SUPPLIED PASSAGE ->
--
In Major Listed Holdings, Kinnevik has substantial influence and thus, through its board representation, great ability to ensure that the companies’ operations are conducted in a responsible and ethical manner.
Risks vary in different companies, industries and countries. It is important that all companies establish what risks pertain to their particular operations. The management of Kinnevik’s associated companies and subsidiaries must ensure that there are appropriate processes for identifying and managing risks relating to responsible enterprise and for reporting them and the actions taken to each company’s board of directors.
A fundamental requirement for all companies in which Kinnevik invests is that they comply with local and national legislation in the countries in which they operate. In cases where local legislation is inadequate, the minimum requirement is that the companies comply with OECD’s guidelines for multinational companies.
Social responsibility
Portfolio companies must continuously formulate information about and comply with relevant laws, regulations and international conventions. They must respect human rights, in part by offering safe and healthy working conditions, guaranteeing freedom of assembly and diversity at work and not accepting any form of forced and child labor.
The portfolio companies must also develop a Supplier Code of Conduct in which the company’s suppliers pledge to act in accordance with the recommendations of the UN’s Global Compact.
--
DATA SHOWN ->

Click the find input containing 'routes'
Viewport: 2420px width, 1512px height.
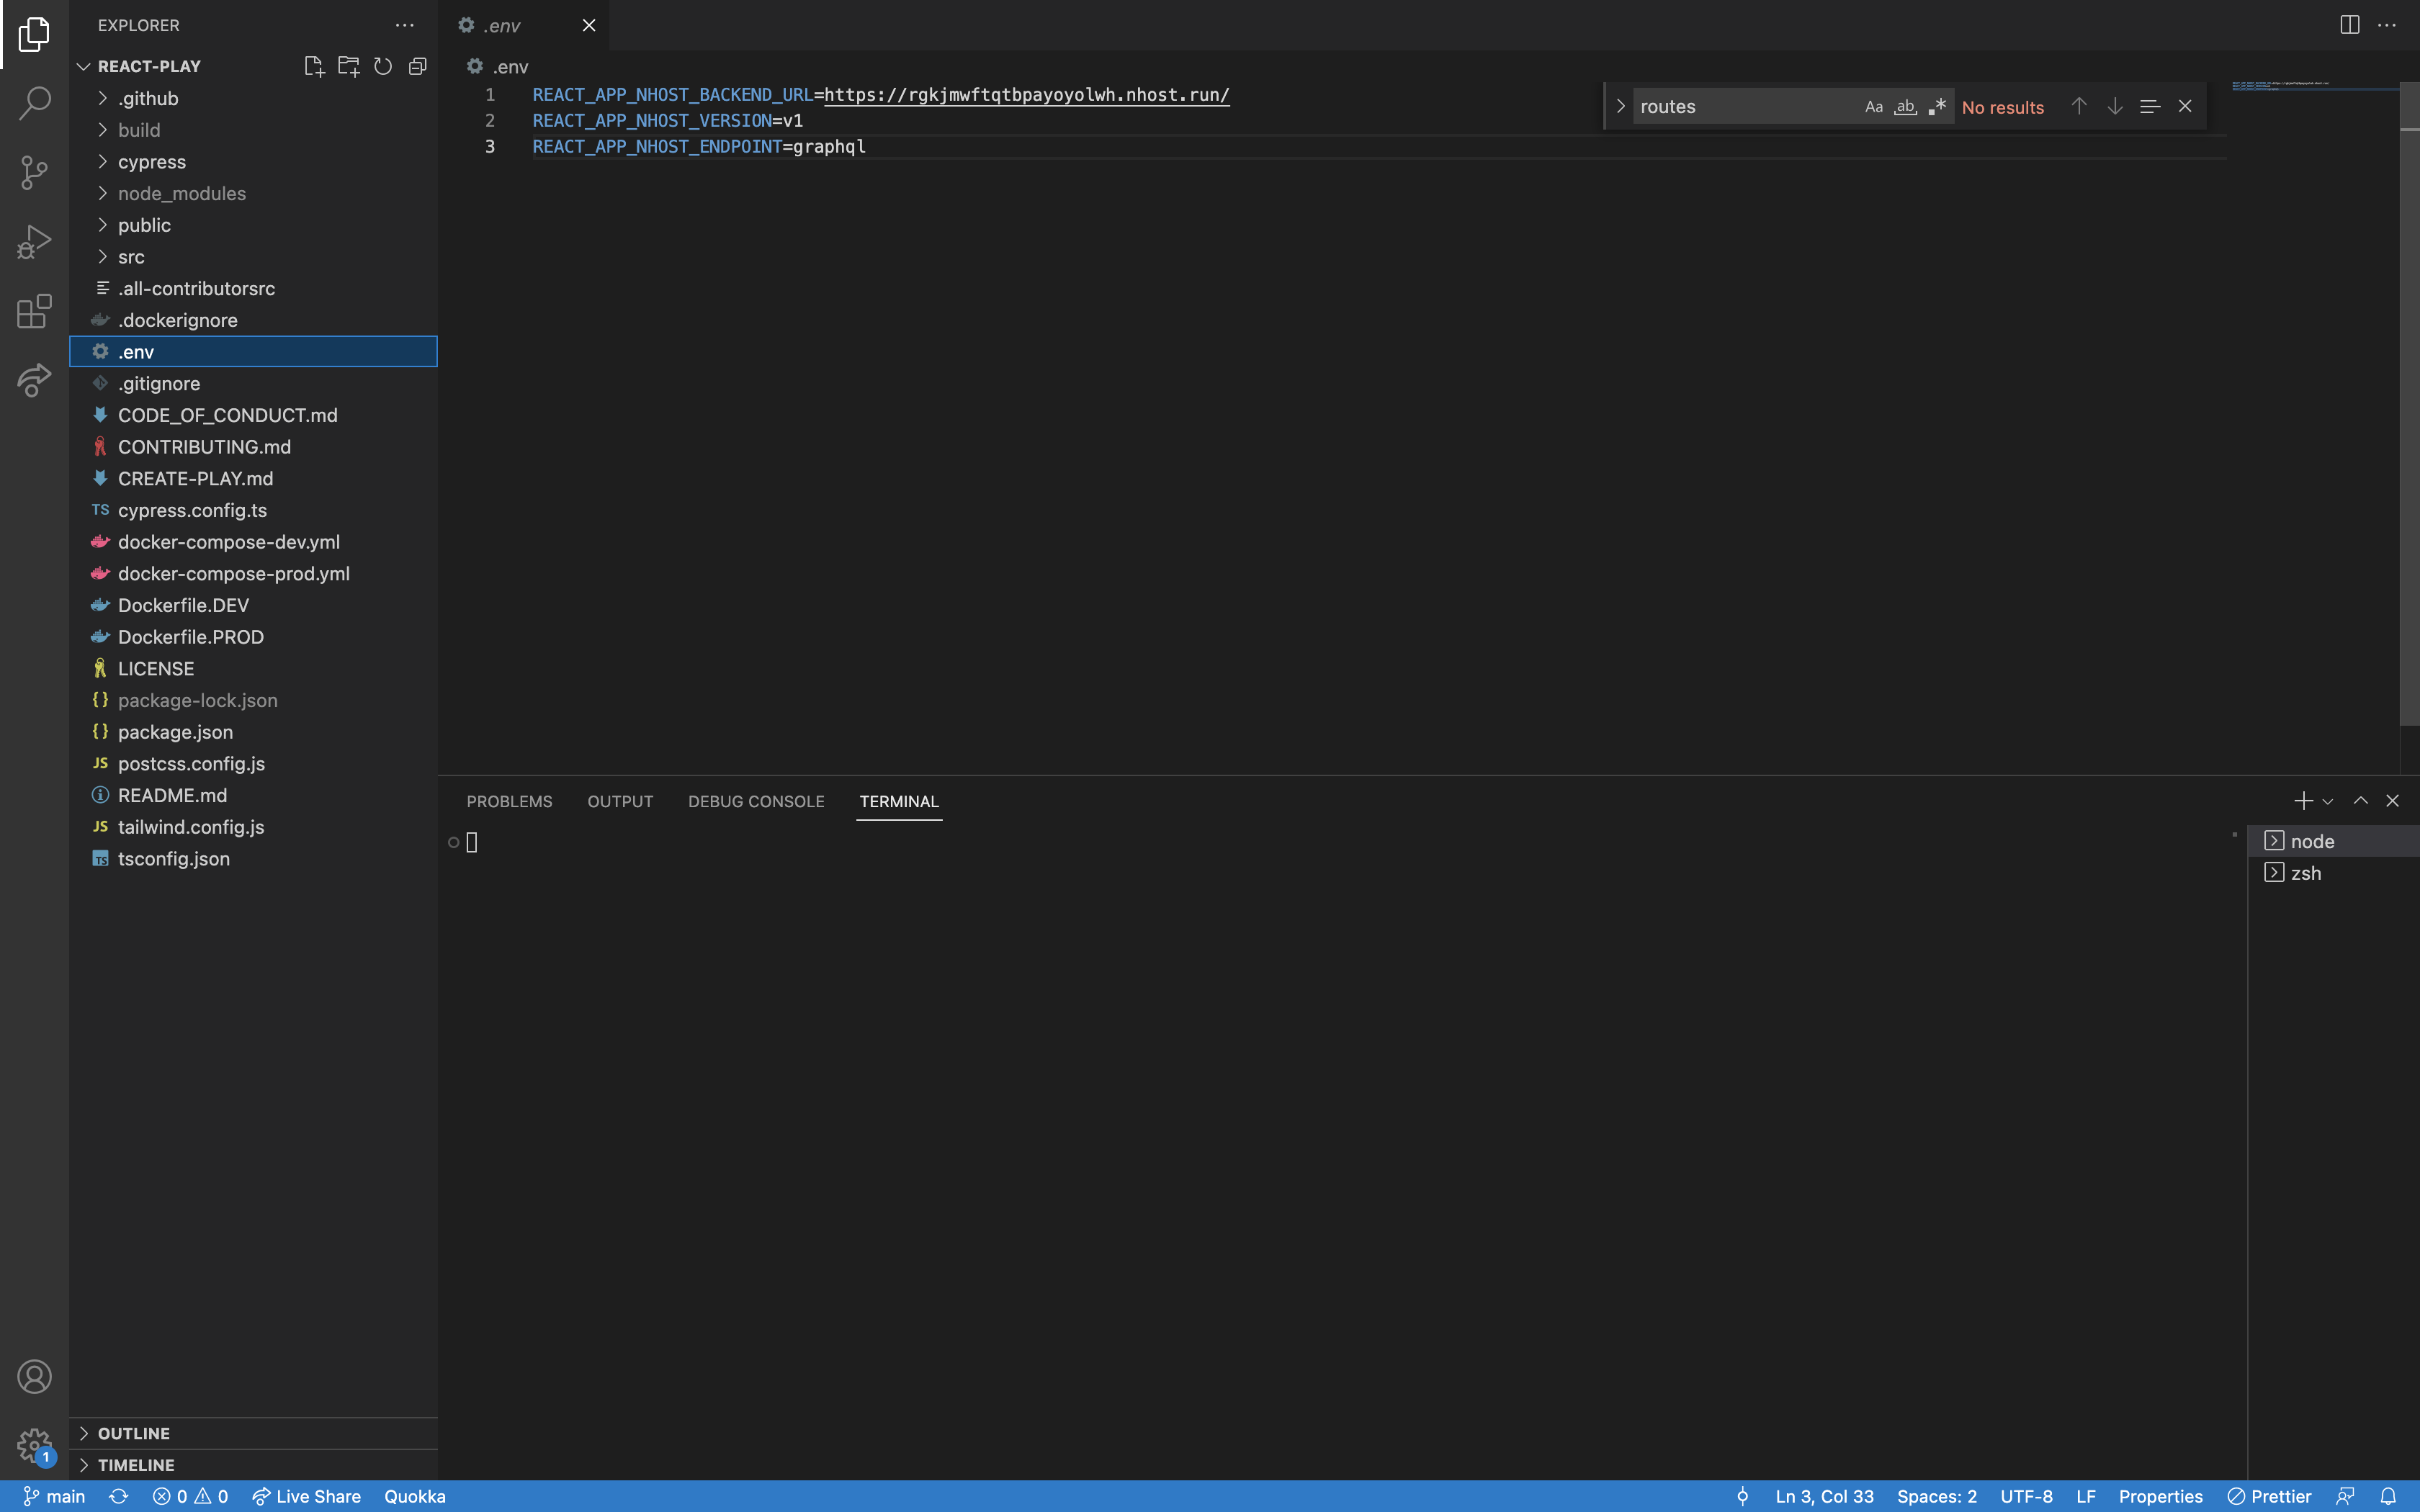click(1745, 107)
--
TASK ->
Quote the Kinnevik responsibility text word for word, beginning at the words "Risks vary in" and stopping after "for multinational companies.".

EXERCISE OUTPUT ->
Risks vary in different companies, industries and countries. It is important that all companies establish what risks pertain to their particular operations. The management of Kinnevik’s associated companies and subsidiaries must ensure that there are appropriate processes for identifying and managing risks relating to responsible enterprise and for reporting them and the actions taken to each company’s board of directors.
A fundamental requirement for all companies in which Kinnevik invests is that they comply with local and national legislation in the countries in which they operate. In cases where local legislation is inadequate, the minimum requirement is that the companies comply with OECD’s guidelines for multinational companies.